#### EXERCISE DESCRIPTION
Give back exactly the lines that run from the beginning of the entries to the line containing "Δωρεάν μεταφορικά με", both included, and nothing else.

(Saved entries)
· · ·
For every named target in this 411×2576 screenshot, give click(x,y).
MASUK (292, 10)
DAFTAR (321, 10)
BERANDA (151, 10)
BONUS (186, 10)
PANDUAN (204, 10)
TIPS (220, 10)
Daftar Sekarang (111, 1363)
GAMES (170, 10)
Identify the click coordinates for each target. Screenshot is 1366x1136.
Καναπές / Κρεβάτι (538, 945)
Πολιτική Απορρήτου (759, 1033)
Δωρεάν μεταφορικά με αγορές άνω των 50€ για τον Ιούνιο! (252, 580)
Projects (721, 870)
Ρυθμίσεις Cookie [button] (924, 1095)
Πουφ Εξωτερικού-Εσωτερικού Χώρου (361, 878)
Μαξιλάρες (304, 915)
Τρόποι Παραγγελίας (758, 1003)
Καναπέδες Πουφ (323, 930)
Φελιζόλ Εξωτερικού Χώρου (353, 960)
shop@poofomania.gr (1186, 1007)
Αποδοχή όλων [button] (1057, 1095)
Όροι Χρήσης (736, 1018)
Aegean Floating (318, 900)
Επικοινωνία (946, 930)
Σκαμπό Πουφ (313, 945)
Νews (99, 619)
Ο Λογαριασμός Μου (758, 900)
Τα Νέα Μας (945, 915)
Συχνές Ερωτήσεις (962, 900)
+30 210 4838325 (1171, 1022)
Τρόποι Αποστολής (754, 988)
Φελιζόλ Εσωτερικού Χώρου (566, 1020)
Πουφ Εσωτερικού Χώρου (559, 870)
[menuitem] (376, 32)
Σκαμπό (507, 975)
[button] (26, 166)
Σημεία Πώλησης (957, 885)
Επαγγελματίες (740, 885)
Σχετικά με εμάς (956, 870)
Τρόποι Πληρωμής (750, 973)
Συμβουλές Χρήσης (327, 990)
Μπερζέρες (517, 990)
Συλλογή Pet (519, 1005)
· · ·
#### EXERCISE ANSWER
For every named target in this 411×2576 screenshot, give click(x,y).
MASUK (292, 10)
DAFTAR (321, 10)
BERANDA (151, 10)
BONUS (186, 10)
PANDUAN (204, 10)
TIPS (220, 10)
Daftar Sekarang (111, 1363)
GAMES (170, 10)
Identify the click coordinates for each target. Screenshot is 1366x1136.
Καναπές / Κρεβάτι (538, 945)
Πολιτική Απορρήτου (759, 1033)
Δωρεάν μεταφορικά με αγορές άνω των 50€ για τον Ιούνιο! (252, 580)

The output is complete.